→ Instructions to follow
Retype the data that follows with no alterations, please.

→ Stored items

************

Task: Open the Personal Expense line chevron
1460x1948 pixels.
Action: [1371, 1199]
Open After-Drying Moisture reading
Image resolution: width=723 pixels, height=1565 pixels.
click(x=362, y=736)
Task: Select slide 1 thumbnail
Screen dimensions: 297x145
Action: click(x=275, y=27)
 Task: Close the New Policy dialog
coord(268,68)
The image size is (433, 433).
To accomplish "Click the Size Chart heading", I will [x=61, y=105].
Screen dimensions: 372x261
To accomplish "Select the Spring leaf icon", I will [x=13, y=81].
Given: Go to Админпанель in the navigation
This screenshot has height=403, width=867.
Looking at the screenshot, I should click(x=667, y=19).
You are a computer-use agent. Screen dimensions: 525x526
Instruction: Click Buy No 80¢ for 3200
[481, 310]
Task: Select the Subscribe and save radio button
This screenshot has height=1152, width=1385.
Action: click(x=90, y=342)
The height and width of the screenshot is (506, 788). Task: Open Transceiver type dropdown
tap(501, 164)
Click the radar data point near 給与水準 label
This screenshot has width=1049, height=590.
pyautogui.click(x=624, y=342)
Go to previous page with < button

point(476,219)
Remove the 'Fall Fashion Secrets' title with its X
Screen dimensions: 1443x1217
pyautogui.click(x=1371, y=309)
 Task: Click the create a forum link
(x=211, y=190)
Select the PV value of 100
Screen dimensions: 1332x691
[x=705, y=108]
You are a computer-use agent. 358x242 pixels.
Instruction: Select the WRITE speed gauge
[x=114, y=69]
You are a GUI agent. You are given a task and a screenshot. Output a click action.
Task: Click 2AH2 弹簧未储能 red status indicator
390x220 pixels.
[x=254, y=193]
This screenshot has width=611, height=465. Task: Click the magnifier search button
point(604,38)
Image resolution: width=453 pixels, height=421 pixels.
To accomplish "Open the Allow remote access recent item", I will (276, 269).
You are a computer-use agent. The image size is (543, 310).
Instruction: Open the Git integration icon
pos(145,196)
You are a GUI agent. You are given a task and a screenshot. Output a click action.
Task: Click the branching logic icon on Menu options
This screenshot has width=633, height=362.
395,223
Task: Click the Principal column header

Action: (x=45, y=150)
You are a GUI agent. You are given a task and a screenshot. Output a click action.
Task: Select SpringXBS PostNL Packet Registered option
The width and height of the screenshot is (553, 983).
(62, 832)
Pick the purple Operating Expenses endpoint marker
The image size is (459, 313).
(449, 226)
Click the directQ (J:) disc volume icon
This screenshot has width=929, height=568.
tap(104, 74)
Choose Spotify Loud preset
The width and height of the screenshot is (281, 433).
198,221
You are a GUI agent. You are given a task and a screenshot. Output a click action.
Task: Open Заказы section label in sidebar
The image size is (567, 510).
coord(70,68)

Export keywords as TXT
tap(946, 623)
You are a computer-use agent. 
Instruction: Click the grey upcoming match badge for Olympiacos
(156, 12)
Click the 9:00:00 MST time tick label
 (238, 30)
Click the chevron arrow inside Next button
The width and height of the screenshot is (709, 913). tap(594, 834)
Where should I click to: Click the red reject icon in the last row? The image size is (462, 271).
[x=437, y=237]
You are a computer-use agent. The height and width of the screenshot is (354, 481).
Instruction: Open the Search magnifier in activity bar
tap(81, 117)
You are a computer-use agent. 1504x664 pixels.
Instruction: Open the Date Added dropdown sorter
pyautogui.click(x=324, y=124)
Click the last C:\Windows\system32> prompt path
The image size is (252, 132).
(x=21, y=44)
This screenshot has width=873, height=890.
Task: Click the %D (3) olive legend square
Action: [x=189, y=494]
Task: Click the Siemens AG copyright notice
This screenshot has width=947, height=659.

************

→ Solution for this problem
Task: Open the Personal Expense line chevron
1460x1948 pixels.
Action: [1371, 1199]
Open After-Drying Moisture reading
Image resolution: width=723 pixels, height=1565 pixels.
click(x=362, y=736)
Task: Select slide 1 thumbnail
Screen dimensions: 297x145
Action: click(x=275, y=27)
 Task: Close the New Policy dialog
coord(268,68)
The image size is (433, 433).
To accomplish "Click the Size Chart heading", I will [x=61, y=105].
Screen dimensions: 372x261
To accomplish "Select the Spring leaf icon", I will [x=13, y=81].
Given: Go to Админпанель in the navigation
This screenshot has height=403, width=867.
Looking at the screenshot, I should click(x=667, y=19).
You are a computer-use agent. Screen dimensions: 525x526
Instruction: Click Buy No 80¢ for 3200
[481, 310]
Task: Select the Subscribe and save radio button
This screenshot has height=1152, width=1385.
Action: click(x=90, y=342)
The height and width of the screenshot is (506, 788). Task: Open Transceiver type dropdown
tap(501, 164)
Click the radar data point near 給与水準 label
This screenshot has width=1049, height=590.
pyautogui.click(x=624, y=342)
Go to previous page with < button

point(476,219)
Remove the 'Fall Fashion Secrets' title with its X
Screen dimensions: 1443x1217
pyautogui.click(x=1371, y=309)
 Task: Click the create a forum link
(x=211, y=190)
Select the PV value of 100
Screen dimensions: 1332x691
[x=705, y=108]
You are a computer-use agent. 358x242 pixels.
Instruction: Select the WRITE speed gauge
[x=114, y=69]
You are a GUI agent. You are given a task and a screenshot. Output a click action.
Task: Click 2AH2 弹簧未储能 red status indicator
390x220 pixels.
[x=254, y=193]
This screenshot has width=611, height=465. Task: Click the magnifier search button
point(604,38)
Image resolution: width=453 pixels, height=421 pixels.
To accomplish "Open the Allow remote access recent item", I will (276, 269).
You are a computer-use agent. The image size is (543, 310).
Instruction: Open the Git integration icon
pos(145,196)
You are a GUI agent. You are given a task and a screenshot. Output a click action.
Task: Click the branching logic icon on Menu options
This screenshot has width=633, height=362.
395,223
Task: Click the Principal column header

Action: (x=45, y=150)
You are a GUI agent. You are given a task and a screenshot. Output a click action.
Task: Select SpringXBS PostNL Packet Registered option
The width and height of the screenshot is (553, 983).
(62, 832)
Pick the purple Operating Expenses endpoint marker
The image size is (459, 313).
(449, 226)
Click the directQ (J:) disc volume icon
This screenshot has width=929, height=568.
tap(104, 74)
Choose Spotify Loud preset
The width and height of the screenshot is (281, 433).
198,221
You are a GUI agent. You are given a task and a screenshot. Output a click action.
Task: Open Заказы section label in sidebar
The image size is (567, 510).
coord(70,68)

Export keywords as TXT
tap(946, 623)
You are a computer-use agent. 
Instruction: Click the grey upcoming match badge for Olympiacos
(156, 12)
Click the 9:00:00 MST time tick label
 (238, 30)
Click the chevron arrow inside Next button
The width and height of the screenshot is (709, 913). tap(594, 834)
Where should I click to: Click the red reject icon in the last row? The image size is (462, 271).
[x=437, y=237]
You are a computer-use agent. The height and width of the screenshot is (354, 481).
Instruction: Open the Search magnifier in activity bar
tap(81, 117)
You are a computer-use agent. 1504x664 pixels.
Instruction: Open the Date Added dropdown sorter
pyautogui.click(x=324, y=124)
Click the last C:\Windows\system32> prompt path
The image size is (252, 132).
(x=21, y=44)
This screenshot has width=873, height=890.
Task: Click the %D (3) olive legend square
Action: [x=189, y=494]
Task: Click the Siemens AG copyright notice
This screenshot has width=947, height=659.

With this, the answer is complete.